• Task description:
Starting at the top of the entries, restate word for word each line up to and including the one with "Open the Дополнительно more options menu".

── Supplied records ──

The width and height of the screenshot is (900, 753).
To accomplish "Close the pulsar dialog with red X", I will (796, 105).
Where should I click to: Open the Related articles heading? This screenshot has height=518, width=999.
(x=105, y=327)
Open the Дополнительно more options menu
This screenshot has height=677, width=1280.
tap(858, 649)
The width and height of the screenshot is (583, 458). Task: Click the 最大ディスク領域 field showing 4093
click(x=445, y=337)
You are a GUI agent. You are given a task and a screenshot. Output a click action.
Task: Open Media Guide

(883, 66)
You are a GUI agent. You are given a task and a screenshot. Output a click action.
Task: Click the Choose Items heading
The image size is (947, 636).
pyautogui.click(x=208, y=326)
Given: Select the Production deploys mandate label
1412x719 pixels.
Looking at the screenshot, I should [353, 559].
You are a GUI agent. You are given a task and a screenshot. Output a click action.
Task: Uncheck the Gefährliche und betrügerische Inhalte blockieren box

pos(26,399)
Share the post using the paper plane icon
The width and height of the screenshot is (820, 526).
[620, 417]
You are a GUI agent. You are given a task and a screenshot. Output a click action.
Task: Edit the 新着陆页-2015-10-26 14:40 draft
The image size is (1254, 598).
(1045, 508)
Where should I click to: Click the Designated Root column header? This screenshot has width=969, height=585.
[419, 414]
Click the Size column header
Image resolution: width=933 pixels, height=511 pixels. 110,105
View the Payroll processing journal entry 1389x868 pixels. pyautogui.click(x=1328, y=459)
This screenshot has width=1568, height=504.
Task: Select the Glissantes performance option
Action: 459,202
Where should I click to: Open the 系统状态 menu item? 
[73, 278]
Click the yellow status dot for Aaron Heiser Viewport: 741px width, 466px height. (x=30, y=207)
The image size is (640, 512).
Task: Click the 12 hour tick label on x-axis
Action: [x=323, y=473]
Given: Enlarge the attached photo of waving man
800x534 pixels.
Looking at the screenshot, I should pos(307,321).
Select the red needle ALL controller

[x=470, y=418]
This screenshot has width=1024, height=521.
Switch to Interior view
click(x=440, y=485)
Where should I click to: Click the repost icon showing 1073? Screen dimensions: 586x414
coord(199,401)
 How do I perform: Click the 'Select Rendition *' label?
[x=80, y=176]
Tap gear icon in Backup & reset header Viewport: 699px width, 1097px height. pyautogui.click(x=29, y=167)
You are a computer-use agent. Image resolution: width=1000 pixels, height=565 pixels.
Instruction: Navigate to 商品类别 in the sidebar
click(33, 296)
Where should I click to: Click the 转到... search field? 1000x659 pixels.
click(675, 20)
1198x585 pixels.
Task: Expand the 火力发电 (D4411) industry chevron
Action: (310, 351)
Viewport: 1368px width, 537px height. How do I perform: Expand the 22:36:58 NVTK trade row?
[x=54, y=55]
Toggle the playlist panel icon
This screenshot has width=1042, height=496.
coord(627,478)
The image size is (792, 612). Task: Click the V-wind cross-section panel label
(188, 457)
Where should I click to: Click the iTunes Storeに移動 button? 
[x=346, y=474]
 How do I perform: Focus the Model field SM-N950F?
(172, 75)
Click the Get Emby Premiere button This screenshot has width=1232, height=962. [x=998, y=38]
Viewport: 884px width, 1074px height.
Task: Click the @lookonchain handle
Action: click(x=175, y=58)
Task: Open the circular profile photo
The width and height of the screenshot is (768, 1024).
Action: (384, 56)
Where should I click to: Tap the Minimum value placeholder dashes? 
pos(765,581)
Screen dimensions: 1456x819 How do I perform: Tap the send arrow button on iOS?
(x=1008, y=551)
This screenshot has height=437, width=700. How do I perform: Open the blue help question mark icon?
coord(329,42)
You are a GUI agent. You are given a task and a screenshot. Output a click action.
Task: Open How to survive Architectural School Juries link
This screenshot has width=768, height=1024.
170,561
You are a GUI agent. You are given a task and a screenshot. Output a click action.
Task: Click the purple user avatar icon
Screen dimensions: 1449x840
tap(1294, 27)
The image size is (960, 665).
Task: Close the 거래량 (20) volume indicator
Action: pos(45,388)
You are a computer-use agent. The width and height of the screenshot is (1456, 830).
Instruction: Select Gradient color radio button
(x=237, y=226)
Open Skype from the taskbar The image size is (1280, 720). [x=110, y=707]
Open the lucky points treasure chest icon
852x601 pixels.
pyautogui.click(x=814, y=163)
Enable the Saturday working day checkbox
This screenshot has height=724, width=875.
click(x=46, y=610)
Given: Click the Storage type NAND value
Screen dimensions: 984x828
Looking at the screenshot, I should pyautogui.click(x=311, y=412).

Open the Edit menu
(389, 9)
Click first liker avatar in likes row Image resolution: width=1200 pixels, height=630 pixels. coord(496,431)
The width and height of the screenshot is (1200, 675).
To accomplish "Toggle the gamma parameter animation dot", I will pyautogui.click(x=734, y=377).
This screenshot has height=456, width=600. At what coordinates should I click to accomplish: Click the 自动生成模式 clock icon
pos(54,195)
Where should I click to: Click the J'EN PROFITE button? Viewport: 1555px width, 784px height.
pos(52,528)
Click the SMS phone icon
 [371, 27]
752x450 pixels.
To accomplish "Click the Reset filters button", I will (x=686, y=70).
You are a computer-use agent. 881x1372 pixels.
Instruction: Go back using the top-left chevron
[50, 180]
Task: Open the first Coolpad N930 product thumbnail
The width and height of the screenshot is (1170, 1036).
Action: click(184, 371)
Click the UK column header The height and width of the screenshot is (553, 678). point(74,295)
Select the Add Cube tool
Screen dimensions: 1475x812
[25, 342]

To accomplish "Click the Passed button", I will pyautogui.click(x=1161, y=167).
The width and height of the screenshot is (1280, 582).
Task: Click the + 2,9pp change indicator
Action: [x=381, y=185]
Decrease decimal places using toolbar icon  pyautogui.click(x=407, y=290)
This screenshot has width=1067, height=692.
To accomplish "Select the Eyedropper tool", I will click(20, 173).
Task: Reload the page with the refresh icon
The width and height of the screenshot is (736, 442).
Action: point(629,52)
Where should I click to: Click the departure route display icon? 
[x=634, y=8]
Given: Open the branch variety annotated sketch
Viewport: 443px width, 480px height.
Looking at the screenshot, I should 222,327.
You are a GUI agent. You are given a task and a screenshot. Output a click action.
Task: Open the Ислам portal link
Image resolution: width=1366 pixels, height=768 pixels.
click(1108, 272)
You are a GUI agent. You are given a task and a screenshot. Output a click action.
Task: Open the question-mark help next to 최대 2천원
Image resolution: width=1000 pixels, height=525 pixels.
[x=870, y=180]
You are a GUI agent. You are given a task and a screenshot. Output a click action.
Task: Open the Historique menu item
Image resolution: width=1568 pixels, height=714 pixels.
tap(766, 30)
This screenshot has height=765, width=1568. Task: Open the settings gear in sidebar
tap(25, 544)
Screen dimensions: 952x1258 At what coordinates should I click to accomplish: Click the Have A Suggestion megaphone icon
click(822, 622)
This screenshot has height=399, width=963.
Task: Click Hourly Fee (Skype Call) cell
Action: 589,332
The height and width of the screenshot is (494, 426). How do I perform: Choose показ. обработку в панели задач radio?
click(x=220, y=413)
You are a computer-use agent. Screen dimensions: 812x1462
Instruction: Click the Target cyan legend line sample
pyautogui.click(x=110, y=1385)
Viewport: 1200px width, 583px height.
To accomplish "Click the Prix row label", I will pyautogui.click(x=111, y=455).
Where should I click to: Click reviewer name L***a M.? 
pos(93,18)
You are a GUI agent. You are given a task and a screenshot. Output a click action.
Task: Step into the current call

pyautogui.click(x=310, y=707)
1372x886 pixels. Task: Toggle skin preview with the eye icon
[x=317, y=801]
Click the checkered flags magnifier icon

───

• Expected answer:
The width and height of the screenshot is (900, 753).
To accomplish "Close the pulsar dialog with red X", I will (796, 105).
Where should I click to: Open the Related articles heading? This screenshot has height=518, width=999.
(x=105, y=327)
Open the Дополнительно more options menu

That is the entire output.